The implementation is not as simple as it could be mainly for performance reasons: it uses inplace operations and re-uses buffers as much as possible to be able to get very good speed even though it is implemented in python.

But even beyond that, there is quite a bit of statistics to compute and bookeeping to do for Adam, meaning that the code is not trivial.
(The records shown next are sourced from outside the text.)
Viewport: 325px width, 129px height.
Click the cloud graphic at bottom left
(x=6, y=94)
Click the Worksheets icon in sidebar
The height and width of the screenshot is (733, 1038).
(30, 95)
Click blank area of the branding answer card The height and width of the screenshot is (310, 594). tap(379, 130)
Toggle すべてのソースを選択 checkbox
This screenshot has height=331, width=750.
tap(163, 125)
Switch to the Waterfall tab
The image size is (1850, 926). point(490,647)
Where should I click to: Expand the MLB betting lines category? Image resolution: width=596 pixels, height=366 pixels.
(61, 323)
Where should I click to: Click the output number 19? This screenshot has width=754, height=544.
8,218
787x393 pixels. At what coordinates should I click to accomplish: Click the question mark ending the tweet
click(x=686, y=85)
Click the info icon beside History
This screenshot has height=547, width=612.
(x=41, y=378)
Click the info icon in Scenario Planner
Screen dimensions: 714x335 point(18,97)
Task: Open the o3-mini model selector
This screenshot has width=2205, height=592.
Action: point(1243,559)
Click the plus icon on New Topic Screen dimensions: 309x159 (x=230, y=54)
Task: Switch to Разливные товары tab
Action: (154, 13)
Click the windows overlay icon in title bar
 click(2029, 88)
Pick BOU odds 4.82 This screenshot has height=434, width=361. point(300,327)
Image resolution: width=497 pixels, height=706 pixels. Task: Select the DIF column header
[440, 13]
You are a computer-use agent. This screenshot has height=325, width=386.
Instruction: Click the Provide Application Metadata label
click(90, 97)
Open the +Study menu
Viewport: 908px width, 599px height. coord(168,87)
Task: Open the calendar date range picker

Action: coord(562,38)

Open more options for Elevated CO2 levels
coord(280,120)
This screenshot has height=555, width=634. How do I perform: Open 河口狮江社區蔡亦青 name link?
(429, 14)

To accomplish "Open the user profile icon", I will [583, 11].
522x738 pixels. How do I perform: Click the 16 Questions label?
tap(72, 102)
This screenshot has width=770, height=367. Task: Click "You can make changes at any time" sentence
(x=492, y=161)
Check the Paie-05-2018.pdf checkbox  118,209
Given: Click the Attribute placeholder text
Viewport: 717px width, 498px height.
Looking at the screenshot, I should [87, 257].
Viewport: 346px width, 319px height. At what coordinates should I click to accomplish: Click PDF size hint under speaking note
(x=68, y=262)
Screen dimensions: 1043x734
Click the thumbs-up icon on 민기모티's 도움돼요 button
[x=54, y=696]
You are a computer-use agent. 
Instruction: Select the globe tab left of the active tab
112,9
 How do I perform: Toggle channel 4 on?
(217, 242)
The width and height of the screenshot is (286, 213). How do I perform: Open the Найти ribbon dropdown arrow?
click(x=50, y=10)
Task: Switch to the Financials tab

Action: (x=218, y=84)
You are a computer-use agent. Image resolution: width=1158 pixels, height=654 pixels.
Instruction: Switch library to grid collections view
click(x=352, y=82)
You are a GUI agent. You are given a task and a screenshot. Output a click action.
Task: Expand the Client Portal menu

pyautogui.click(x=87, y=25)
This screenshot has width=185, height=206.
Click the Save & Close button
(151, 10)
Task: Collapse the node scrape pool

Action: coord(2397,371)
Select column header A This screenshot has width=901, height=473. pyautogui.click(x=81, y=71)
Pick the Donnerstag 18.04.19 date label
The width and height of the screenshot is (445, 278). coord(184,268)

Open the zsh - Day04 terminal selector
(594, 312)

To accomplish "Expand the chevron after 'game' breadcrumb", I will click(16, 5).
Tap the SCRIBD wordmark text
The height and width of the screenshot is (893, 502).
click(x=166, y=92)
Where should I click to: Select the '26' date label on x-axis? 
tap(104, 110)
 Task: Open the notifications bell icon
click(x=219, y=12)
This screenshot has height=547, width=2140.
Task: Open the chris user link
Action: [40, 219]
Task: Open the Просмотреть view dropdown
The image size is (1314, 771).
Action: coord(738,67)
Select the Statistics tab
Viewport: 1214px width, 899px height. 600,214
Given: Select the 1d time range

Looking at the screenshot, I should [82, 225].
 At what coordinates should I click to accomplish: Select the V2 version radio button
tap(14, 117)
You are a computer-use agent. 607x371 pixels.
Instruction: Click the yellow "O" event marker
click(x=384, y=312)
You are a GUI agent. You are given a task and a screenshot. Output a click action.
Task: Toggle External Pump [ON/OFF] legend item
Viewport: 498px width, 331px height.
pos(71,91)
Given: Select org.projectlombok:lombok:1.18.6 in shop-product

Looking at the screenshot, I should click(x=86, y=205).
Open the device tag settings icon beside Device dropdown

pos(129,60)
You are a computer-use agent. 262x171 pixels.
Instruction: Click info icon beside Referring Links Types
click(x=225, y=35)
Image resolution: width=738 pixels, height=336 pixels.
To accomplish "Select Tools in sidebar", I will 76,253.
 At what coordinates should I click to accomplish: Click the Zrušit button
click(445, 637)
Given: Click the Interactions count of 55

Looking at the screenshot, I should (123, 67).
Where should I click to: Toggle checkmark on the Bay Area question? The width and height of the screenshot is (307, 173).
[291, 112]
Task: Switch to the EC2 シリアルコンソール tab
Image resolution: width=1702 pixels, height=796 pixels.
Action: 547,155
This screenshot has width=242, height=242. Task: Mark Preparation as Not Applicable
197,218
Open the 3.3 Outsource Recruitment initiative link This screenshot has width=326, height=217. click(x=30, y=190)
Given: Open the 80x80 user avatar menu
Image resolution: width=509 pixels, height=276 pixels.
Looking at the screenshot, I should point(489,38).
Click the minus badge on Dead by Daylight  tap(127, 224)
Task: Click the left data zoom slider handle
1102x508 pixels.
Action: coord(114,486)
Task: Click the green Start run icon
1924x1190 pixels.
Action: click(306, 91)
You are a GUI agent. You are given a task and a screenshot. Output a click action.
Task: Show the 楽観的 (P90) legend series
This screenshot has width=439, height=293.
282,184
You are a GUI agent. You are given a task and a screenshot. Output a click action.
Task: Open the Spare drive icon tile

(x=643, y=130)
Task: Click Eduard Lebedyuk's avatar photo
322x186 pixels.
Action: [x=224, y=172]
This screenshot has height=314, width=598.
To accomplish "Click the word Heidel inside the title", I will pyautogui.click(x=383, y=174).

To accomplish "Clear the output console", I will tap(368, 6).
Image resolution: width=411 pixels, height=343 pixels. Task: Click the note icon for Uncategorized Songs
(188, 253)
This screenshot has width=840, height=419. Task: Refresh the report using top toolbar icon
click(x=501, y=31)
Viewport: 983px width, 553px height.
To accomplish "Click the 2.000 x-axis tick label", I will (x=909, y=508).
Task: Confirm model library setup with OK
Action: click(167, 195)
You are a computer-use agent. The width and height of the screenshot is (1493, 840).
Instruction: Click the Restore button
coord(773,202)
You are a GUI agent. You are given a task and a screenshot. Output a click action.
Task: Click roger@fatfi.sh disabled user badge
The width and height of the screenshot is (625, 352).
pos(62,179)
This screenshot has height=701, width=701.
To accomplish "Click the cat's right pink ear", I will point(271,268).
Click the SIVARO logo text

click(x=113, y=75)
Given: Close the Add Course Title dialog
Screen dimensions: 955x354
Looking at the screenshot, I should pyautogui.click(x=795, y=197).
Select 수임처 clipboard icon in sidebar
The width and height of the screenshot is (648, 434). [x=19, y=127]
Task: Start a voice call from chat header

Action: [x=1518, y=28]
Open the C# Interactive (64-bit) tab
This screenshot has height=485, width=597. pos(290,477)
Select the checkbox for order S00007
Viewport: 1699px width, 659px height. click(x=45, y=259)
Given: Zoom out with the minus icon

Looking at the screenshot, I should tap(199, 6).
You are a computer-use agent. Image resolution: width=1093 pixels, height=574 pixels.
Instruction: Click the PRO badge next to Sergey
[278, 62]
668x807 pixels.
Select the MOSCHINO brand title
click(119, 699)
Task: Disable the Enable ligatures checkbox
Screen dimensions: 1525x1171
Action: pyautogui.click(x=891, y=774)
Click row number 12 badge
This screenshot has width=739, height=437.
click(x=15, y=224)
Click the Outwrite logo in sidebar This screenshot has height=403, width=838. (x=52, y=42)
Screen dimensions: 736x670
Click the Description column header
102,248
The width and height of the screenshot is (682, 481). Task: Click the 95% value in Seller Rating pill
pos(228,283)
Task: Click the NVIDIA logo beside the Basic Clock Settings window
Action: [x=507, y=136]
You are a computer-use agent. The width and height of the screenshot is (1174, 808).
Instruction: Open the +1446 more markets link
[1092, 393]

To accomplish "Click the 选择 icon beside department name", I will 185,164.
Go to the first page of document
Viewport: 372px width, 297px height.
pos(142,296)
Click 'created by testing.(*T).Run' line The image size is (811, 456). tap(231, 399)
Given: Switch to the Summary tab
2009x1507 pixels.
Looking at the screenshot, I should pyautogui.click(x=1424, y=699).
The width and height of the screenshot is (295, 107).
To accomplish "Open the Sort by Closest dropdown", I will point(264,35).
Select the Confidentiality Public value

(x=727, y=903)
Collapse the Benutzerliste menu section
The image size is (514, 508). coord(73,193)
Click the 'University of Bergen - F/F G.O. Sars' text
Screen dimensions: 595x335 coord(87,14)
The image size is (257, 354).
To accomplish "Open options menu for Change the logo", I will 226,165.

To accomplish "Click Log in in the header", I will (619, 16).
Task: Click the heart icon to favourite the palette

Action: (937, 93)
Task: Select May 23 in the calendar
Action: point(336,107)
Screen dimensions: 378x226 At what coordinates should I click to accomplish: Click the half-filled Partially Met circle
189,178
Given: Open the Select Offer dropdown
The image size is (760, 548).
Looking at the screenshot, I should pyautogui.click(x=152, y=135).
He used to define optimizer in Trax as

class Adam(Optimizer):

  def init(self, weights):
    m = jnp.zeros_like(weights)
    v = jnp.zeros_like(weights)
    return m, v

  def update(self, step, grads, weights, slots, opt_params):
    m, v = slots
    learning_rate = opt_params['learning_rate']
    weight_decay_rate = opt_params['weight_decay_rate']
    b1 = opt_params['b1']
    b2 = opt_params['b2']
    eps = opt_params['eps']
    m = (1 - b1) * grads + b1 * m  # First  moment estimate.
    v = (1 - b2) * (grads ** 2) + b2 * v  # Second moment estimate.
    mhat = m / (1 - b1 ** (step + 1))  # Bias correction.
    vhat = v / (1 - b2 ** (step + 1))
    new_weights = ((1 - weight_decay_rate) * weights - (
        learning_rate * mhat / (jnp.sqrt(vhat) + eps))).astype(weights.dtype)
    return new_weights, (m, v)

i would like to see , How will be our pytorch code if none of these performance and memory things used, like if i am building new optimizer on top of pytorch :thinking:

The update code could be copy pasted (almost) :stuck_out_tongue:
It seems like there is some boiler plate code that is missing in the trax example to help with creating the buffers (not sure where that code is).
But then that’s it, if you remove the input params validation and empty lines between the math.

We are actually refactoring the optimizers right now to move the update code outside of the state tracking. As you can see in the PR here the update function is not longer than this one.

1 Like

:smiley: Thanks for having to refractor to make as pythonic and researchable as possible. Im there to support.